# Oregon Security Company owner and employees arrested



## niteowl1970 (Jul 7, 2009)

Owner of Beaverton security company, two employees charged with stealing items from Oregon Episcopal School | OregonLive.com

The owner of a Beaverton security company and two of his employees have been arrested and charged in a string of burglaries reported at a Washington County school where the company provided after-hours security patrols.

Washington County Sheriff's Office deputies arrested Stirling Anderson, 27, of Wilsonville, who owns Northwest Merchant Patrol, and two of his employees, Sheldon McMillan, 21, of Beaverton, and David Smith, 39, of Wilsonville at about 2 a.m., Saturday at Oregon Episcopal School, 6300 S.W. Nicol Road in Raleigh Hills.

Just before the arrests, deputies were called to the school after a person a different security company, Arcadia Security Department, witnessed Anderson and McMillan allegedly leaving the school with stolen property and called authorities, said Washington County Sgt. Bob Ray.


----------



## EMTFORHIRE (Nov 11, 2009)

Look like they should have hired Arcadia Security.


----------



## Goose (Dec 1, 2004)

Hmm...


----------



## EMTFORHIRE (Nov 11, 2009)

The only thing I would trust this picture of health to protect would be his own stash of twinkies and and lard buckets!


----------



## Mass (Jan 21, 2006)

Just glad they caught them!


----------



## 263FPD (Oct 29, 2004)

## Instruction 1
Format the rows from the one containing "Open the Du date dropdown" through the one containing "pyautogui.click(x=713, y=82)" as a numbered list, skipping blank lines and leaving out the pictures.

## Data section
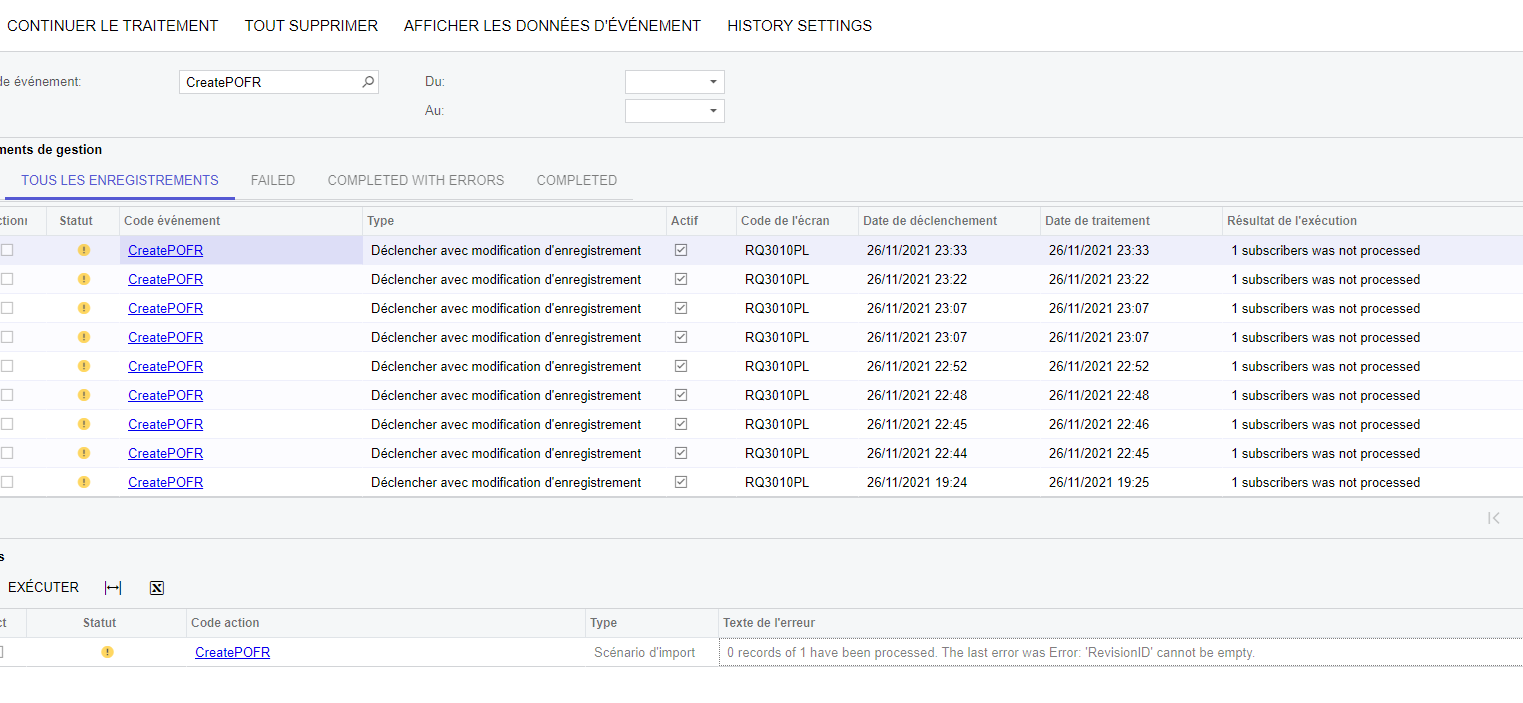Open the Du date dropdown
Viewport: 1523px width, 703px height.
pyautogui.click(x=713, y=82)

==

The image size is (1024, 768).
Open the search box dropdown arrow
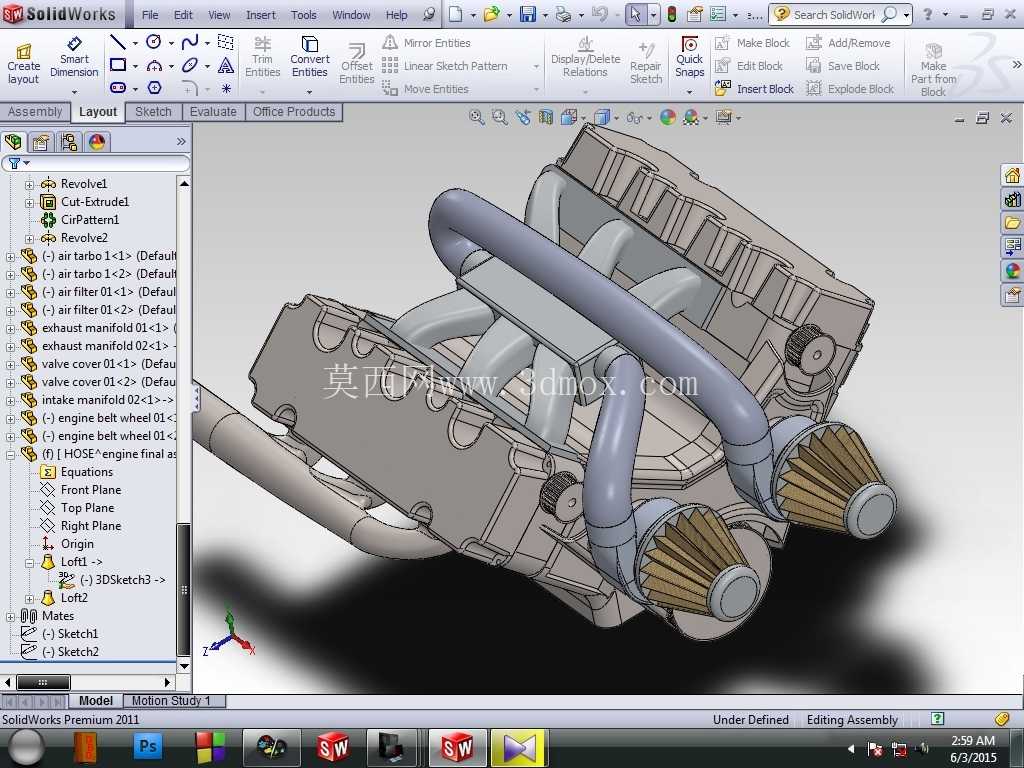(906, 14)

## Instruction 2
Answer these questions about the forum thread on the security company arrests:
(a) What is the name of the company that Stirling Anderson owns?
(b) What service did the company provide at the school?
(c) Which company does the first post by EMTFORHIRE say should have been hired?

## Full response 1
1. Open the Du date dropdown
2. Viewport: 1523px width, 703px height.
3. pyautogui.click(x=713, y=82)

## Full response 2
(a) Northwest Merchant Patrol
(b) After-hours security patrols
(c) Arcadia Security